What this blog is for:

My blog is not to help survivors recover, it is to have the 10 million yearly stroke survivors light fires underneath their doctors, stroke hospitals and stroke researchers to get stroke solved. 100% recovery. The stroke medical world is completely failing at that goal, they don't even have it as a goal. Shortly after getting out of the hospital and getting NO information on the process or protocols of stroke rehabilitation and recovery I started searching on the internet and found that no other survivor received useful information. This is an attempt to cover all stroke rehabilitation information that should be readily available to survivors so they can talk with informed knowledge to their medical staff. It lays out what needs to be done to get stroke survivors closer to 100% recovery. It's quite disgusting that this information is not available from every stroke association and doctors group.
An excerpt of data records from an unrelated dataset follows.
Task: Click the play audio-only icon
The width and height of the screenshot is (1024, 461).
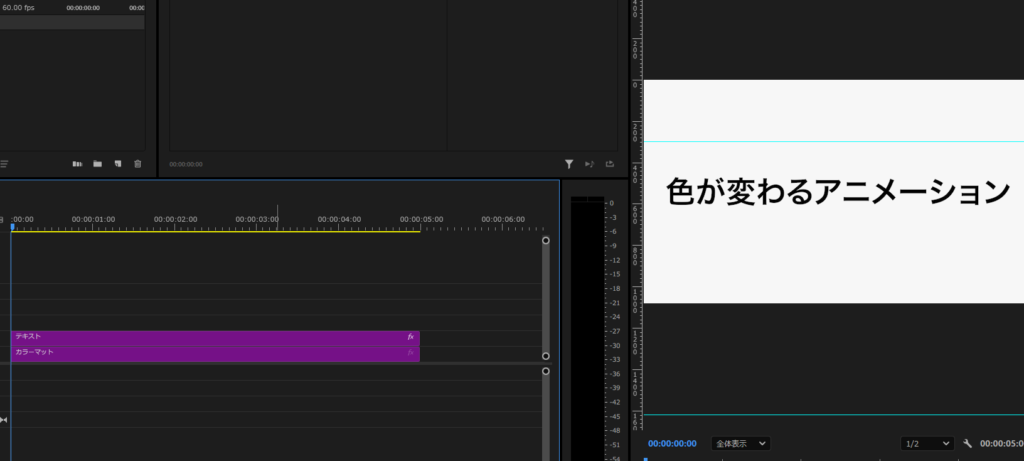Action: [589, 163]
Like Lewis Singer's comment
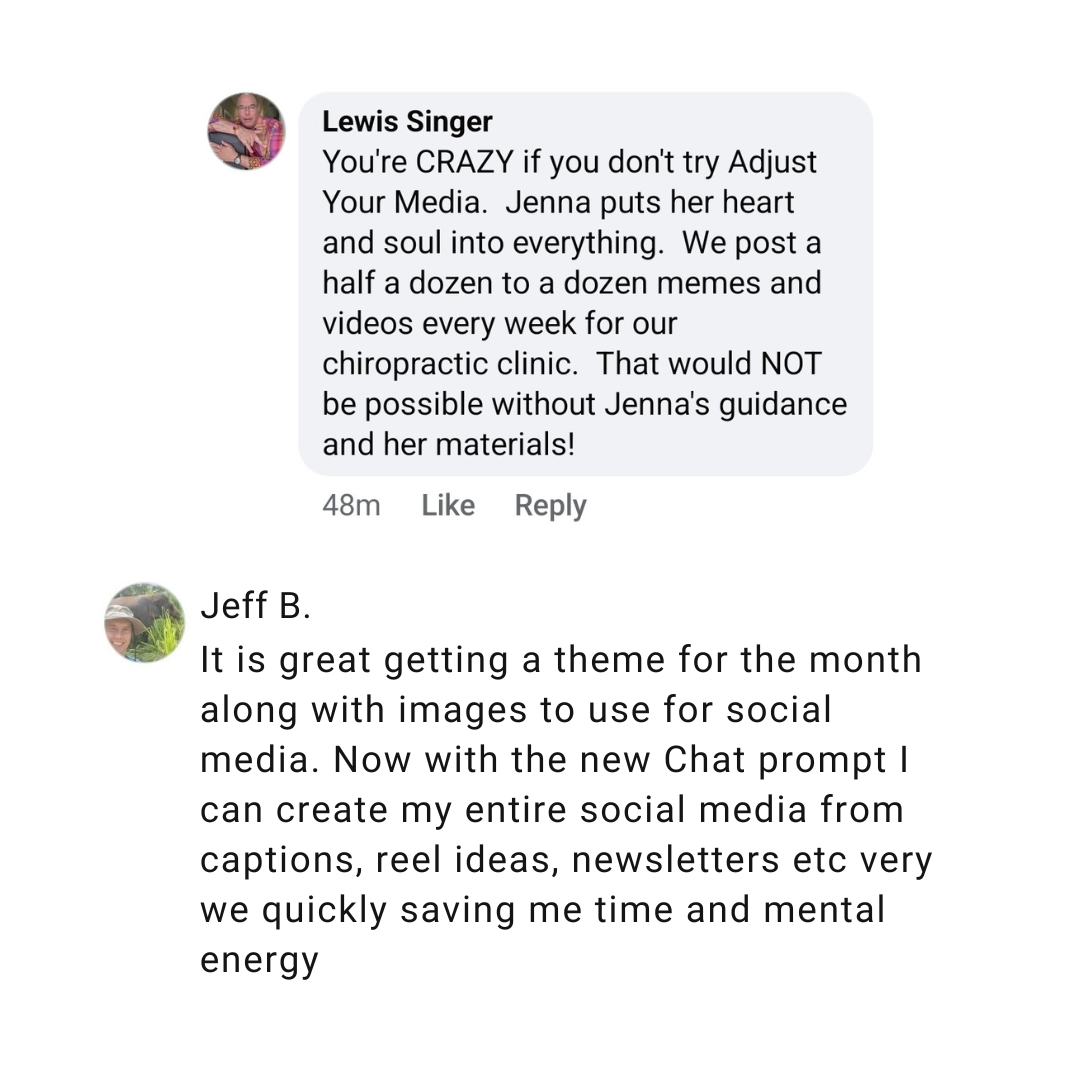This screenshot has width=1080, height=1080. coord(447,506)
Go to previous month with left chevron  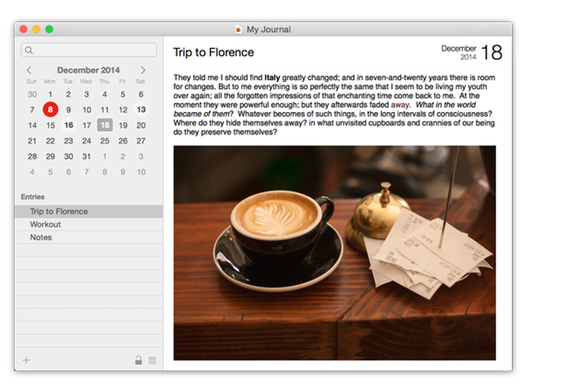coord(29,70)
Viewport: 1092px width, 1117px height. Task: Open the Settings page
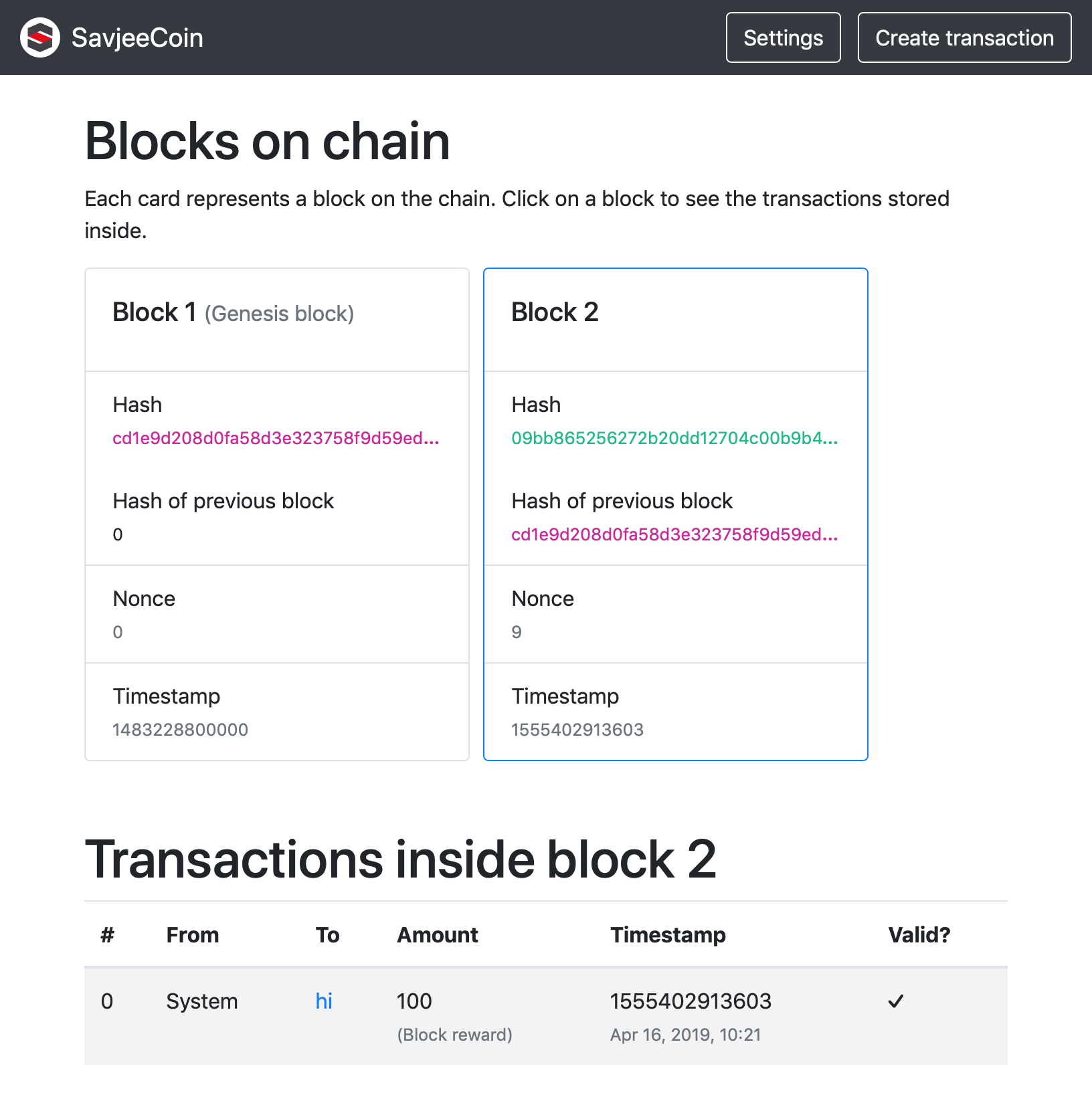pyautogui.click(x=783, y=38)
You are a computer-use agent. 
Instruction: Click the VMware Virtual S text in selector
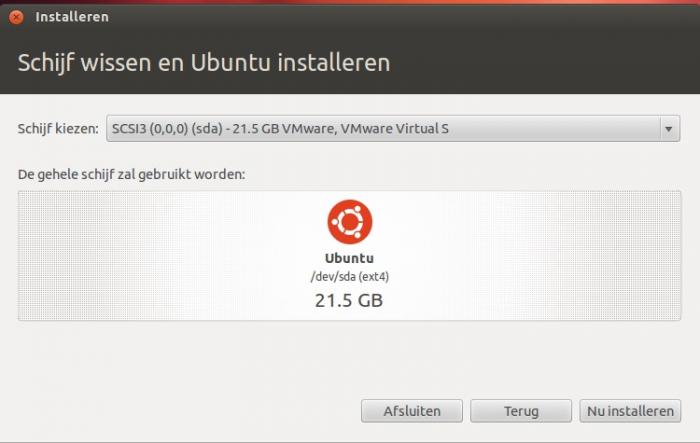(394, 129)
Wednesday, December 18, 2019

Comparison of Robotics, FES, and Motor Learning Methods for Treatment of Persistent Upper Extremity Dysfunction after Stroke: a Randomized Controlled Trial


With NO protocol written up and further study needed, this solved nothing to help survivors recover. 
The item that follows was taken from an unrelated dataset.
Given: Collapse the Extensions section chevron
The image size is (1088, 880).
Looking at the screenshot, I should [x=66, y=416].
Comparison of Robotics, FES, and Motor Learning Methods for Treatment of Persistent Upper Extremity Dysfunction after Stroke: a Randomized Controlled Trial

 Abstract


Objective:
 To compare response to upper limb treatment using robotics (ROB) + motor learning (ML) vs. functional electrical stimulation (FES) + ML vs. ML alone, according to a measure of complex functional everyday tasks for chronic, severely impaired stroke survivors.

Design:
single-blind, randomized trial.

Setting
: Clinical research lab, Medical Center.

Participants:
39 enrolled subjects, >1 year post single stroke (attrition rate=10%; 35 completed the study). No adverse effects.

Interventions:
 All groups received treatment 5 days/week, 5hrs/day (60 sessions), with unique treatment as follows: ML alone (n=11), 5hrs/day partial and whole task practice of complex functional tasks; ROB+ML (n=12), 3.5hrs/day ML and 1.5hrs/day shoulder/elbow robotics; FES+ML (n=12), 3.5hrs/day ML and 1.5hrs/day FES wrist/hand coordination training.

Main Outcome Measures
: Primary measure: Arm Motor Ability Test (AMAT), 13 complex

functional tasks; secondary measure: upper limb Fugl-Meyer coordination (FM).

Results:
 No significant difference found in treatment response across groups (AMAT (p≥.584) and FM (p≥.590)). All three treatment groups demonstrated clinically and statistically significant

improvement in response to treatment (AMAT and FM, p≤.009). A group treatment paradigm of 1:3 (therapist:patient) ratio proved feasible for provision of the intensive treatment.

Conclusions:
Severely impaired stroke survivors with persistent (>1yr) upper extremity dysfunction can make clinically and statistically significant gains in coordination and functional task performance, in response to ROB+ML, FES+ML, and ML alone, in an intensive and long duration intervention, and no group difference was found. Additional study is warranted to determine the effectiveness of these methods in the clinical setting.